Lines on finding words and elements
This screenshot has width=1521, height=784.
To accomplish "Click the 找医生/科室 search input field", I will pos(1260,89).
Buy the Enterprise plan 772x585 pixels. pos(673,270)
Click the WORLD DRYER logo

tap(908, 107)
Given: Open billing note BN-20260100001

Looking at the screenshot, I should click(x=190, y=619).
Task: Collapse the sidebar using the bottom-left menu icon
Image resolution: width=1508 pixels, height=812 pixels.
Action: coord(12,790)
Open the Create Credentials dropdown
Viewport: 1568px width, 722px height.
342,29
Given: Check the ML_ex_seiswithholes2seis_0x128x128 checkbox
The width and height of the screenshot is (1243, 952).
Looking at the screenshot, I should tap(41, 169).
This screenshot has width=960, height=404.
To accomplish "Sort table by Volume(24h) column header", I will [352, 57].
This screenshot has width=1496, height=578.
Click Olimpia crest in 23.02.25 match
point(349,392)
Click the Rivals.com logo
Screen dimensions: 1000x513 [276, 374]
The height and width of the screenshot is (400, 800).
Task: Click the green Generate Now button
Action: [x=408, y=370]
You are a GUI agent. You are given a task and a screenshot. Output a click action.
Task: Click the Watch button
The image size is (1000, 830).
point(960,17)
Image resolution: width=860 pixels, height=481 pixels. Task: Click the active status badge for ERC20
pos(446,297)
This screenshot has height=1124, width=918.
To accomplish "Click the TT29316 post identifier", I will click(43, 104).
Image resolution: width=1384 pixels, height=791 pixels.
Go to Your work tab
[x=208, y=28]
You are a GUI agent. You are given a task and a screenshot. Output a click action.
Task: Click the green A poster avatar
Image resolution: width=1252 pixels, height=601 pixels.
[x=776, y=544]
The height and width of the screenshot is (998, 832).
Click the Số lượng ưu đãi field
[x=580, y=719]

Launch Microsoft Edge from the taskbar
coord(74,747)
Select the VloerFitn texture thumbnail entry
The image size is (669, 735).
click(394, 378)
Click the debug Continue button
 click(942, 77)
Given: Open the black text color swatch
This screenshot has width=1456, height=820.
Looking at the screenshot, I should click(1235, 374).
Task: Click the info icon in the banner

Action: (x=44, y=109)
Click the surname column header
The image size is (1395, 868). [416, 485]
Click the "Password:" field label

#### [What you will do]
Could you render the lines above as a JSON list of strings, with one string for each line and blank lines omitted?

#### [Result]
[
  "This screenshot has width=1521, height=784.",
  "To accomplish \"Click the 找医生/科室 search input field\", I will pos(1260,89).",
  "Buy the Enterprise plan 772x585 pixels. pos(673,270)",
  "Click the WORLD DRYER logo",
  "tap(908, 107)",
  "Given: Open billing note BN-20260100001",
  "Looking at the screenshot, I should click(x=190, y=619).",
  "Task: Collapse the sidebar using the bottom-left menu icon",
  "Image resolution: width=1508 pixels, height=812 pixels.",
  "Action: coord(12,790)",
  "Open the Create Credentials dropdown",
  "Viewport: 1568px width, 722px height.",
  "342,29",
  "Given: Check the ML_ex_seiswithholes2seis_0x128x128 checkbox",
  "The width and height of the screenshot is (1243, 952).",
  "Looking at the screenshot, I should tap(41, 169).",
  "This screenshot has width=960, height=404.",
  "To accomplish \"Sort table by Volume(24h) column header\", I will [352, 57].",
  "This screenshot has width=1496, height=578.",
  "Click Olimpia crest in 23.02.25 match",
  "point(349,392)",
  "Click the Rivals.com logo",
  "Screen dimensions: 1000x513 [276, 374]",
  "The height and width of the screenshot is (400, 800).",
  "Task: Click the green Generate Now button",
  "Action: [x=408, y=370]",
  "You are a GUI agent. You are given a task and a screenshot. Output a click action.",
  "Task: Click the Watch button",
  "The image size is (1000, 830).",
  "point(960,17)",
  "Image resolution: width=860 pixels, height=481 pixels. Task: Click the active status badge for ERC20",
  "pos(446,297)",
  "This screenshot has height=1124, width=918.",
  "To accomplish \"Click the TT29316 post identifier\", I will click(43, 104).",
  "Image resolution: width=1384 pixels, height=791 pixels.",
  "Go to Your work tab",
  "[x=208, y=28]",
  "You are a GUI agent. You are given a task and a screenshot. Output a click action.",
  "Task: Click the green A poster avatar",
  "Image resolution: width=1252 pixels, height=601 pixels.",
  "[x=776, y=544]",
  "The height and width of the screenshot is (998, 832).",
  "Click the Số lượng ưu đãi field",
  "[x=580, y=719]",
  "Launch Microsoft Edge from the taskbar",
  "coord(74,747)",
  "Select the VloerFitn texture thumbnail entry",
  "The image size is (669, 735).",
  "click(394, 378)",
  "Click the debug Continue button",
  " click(942, 77)",
  "Given: Open the black text color swatch",
  "This screenshot has width=1456, height=820.",
  "Looking at the screenshot, I should click(1235, 374).",
  "Task: Click the info icon in the banner",
  "Action: (x=44, y=109)",
  "Click the surname column header",
  "The image size is (1395, 868). [416, 485]",
  "Click the \"Password:\" field label"
]